Rewrite these records, replacing "screenshot" with "image" everywhere it appears and changing nothing else. Omit the pictures from your answer.
-------------------------
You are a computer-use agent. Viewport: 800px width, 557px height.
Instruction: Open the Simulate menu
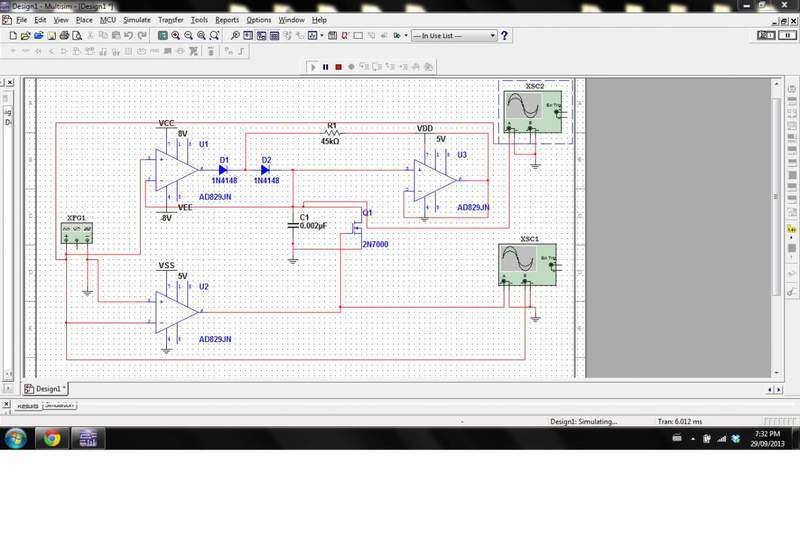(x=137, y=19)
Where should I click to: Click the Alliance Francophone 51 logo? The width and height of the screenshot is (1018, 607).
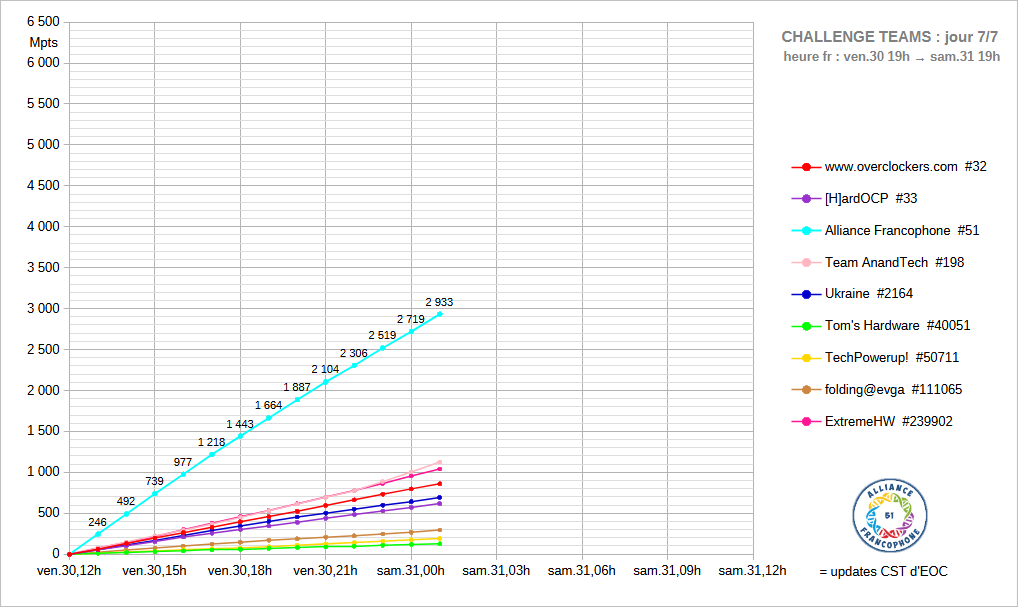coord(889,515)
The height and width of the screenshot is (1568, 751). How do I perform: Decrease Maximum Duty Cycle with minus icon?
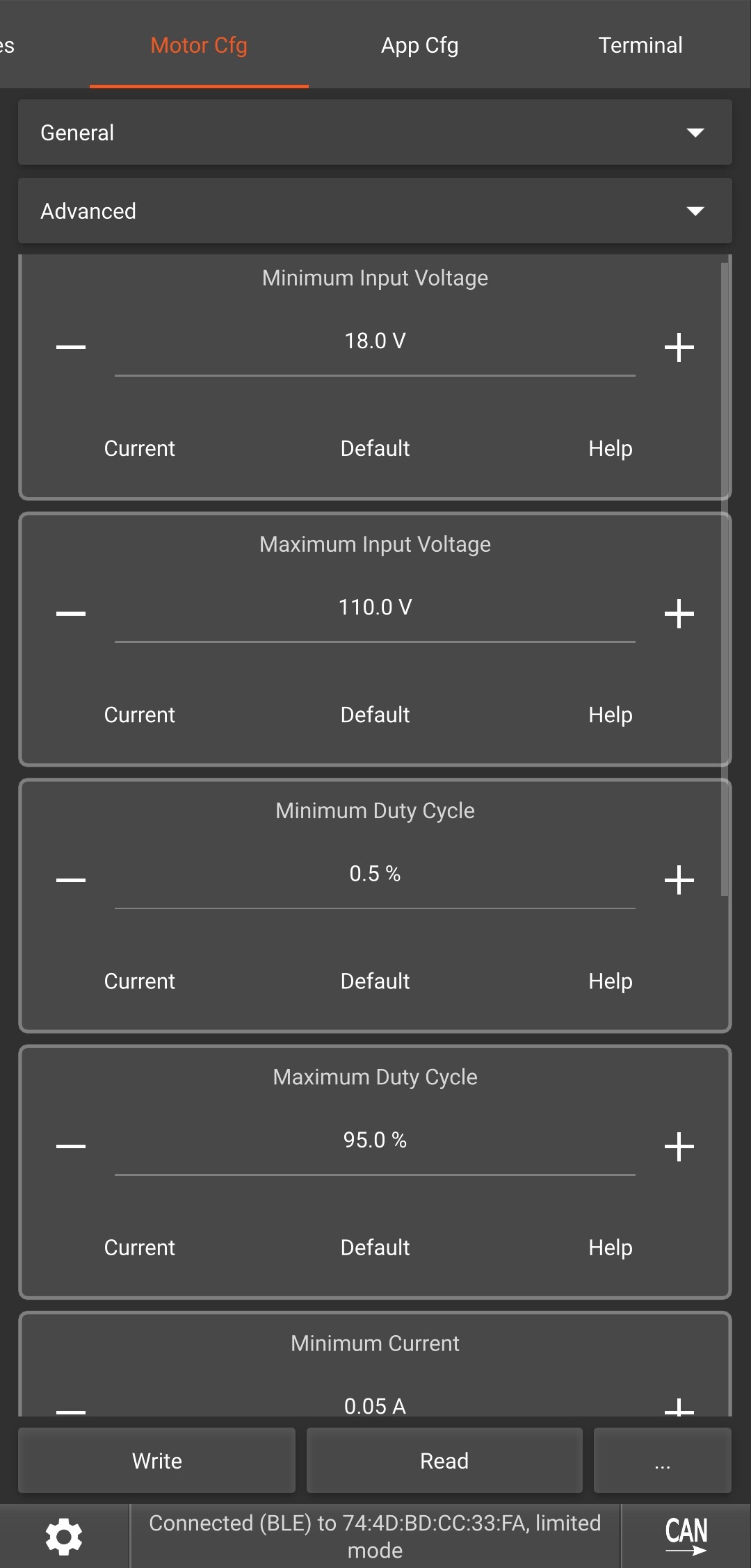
-------------------------
[Response]:
You are a computer-use agent. Viewport: 800px width, 557px height.
Instruction: Open the Simulate menu
(x=137, y=19)
Where should I click to: Click the Alliance Francophone 51 logo? The width and height of the image is (1018, 607).
coord(889,515)
The height and width of the image is (1568, 751). How do I perform: Decrease Maximum Duty Cycle with minus icon?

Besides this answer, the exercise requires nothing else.